Most council members’ opinions appeared unchanged by the end of Tuesday’s work session.

Schulze said Tuesday that he still sees no need to offer the benefit, given the variety of other demands being placed on the town’s budget.

A look at costs

Employees’ full salaries are included in each year’s budget and would be paid out as as normal, rather than being withheld during periods of leave. With the exception of emergency service employees, who often have to be replaced, most town departments typically deal with leave by having others assume the work of their absent colleagues, said Apex Human Resources Director Eleanor Green.

In that sense, the primary costs incurred by paid parental leave – contrasted with those of the unpaid leave already being taken – come from the additional amount of time an employee might choose to stay home and any additional resulting loss in productivity. Schulze warned of a “breaking point” and that “with a policy like this in place, everyone will take advantage of it.”

“To this day, I drive an 18-year-old car,” Schulze said. “My wife drives a 10-year-old van. We have a relatively small house, about 1,700 square feet. When we got married and had children, we made sacrifices and planned for it. That’s a decision we made.”

Councilman Wes Moyer told a similar story about how he and his wife handled the birth of their children, suggesting that paid leave might be unnecessary if families are well-prepared.

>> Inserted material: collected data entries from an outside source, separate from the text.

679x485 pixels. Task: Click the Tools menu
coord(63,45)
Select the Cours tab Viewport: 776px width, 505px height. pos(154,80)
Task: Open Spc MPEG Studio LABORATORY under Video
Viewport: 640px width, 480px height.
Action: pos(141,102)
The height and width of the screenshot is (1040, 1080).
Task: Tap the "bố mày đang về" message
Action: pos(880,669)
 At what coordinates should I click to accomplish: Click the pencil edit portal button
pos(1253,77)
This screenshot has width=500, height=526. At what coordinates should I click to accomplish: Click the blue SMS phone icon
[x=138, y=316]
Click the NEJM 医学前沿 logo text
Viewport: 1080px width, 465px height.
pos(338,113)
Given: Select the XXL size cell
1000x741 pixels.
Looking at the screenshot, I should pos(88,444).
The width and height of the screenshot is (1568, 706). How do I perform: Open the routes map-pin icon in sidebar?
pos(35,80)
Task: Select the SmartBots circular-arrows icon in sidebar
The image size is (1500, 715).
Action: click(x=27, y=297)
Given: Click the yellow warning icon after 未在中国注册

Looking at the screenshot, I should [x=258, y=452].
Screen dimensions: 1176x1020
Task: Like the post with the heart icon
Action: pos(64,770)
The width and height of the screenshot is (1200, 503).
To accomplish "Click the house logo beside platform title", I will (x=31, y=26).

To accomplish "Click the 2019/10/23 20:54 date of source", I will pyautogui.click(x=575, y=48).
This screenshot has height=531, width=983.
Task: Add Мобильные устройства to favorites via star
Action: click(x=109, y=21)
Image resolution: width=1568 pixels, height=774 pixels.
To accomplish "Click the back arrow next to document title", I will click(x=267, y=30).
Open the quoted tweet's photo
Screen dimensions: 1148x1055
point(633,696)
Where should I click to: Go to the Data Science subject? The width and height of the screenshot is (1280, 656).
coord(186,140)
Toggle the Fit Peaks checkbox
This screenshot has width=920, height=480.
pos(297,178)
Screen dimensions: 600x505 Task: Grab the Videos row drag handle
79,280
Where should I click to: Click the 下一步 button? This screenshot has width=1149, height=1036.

“We made the decision for my wife to stay home with our four kids, and I was the only one making an income,” Moyer said. “We had to make a decision together that, OK, I have to go back to work. My perspective is the other end, which is we make the sacrifices in our household.”

Councilman Bill Jensen said he supports paid parental leave but wasn’t sold on the specifics of the policy. Councilwoman Denise Wilkie agreed at the end of the work session to continue discussions with Dozier about how to move forward.

“I had to take a lot of time unpaid, and at that time, the state wouldn’t pay my insurance, so I had to pay my insurance while I was on unpaid leave,” said Wilkie, who recently retired from a career teaching at Apex High School. “We were a young couple without a ton of money. We were trying to make it, and dealing with the diapers and everything else was expensive.”

Other policies

Raleigh and Morrisville are also considering paid family leave policies, and Green said the town could soon be at a competitive disadvantage.

“If these municipalities around us were to adopt it, I do think this puts us in a place where the quality applicants are going to look elsewhere,” Green said. “Women, especially in public safety, will have offers from these places, and if they’re looking at the benefits package, our pay is relatively the same and insurance premiums are higher here than in Cary and Durham. If they have parental leave, it could be a factor.”

Schulze said his opinion on paid parental leave “is not a question of whether we value employees.”

“We have the best employees, bar none,” he said.

But he said he might reconsider his position if data shows that Apex is missing out on qualified candidates because it doesn’t offer the benefit.

About two dozen supporters of the measure, many of them members of the nonprofit family advocacy group MomsRising, attended the work session. Because it was a work session rather than a public hearing, none were allowed to speak as they did at the Feb. 7 council meeting.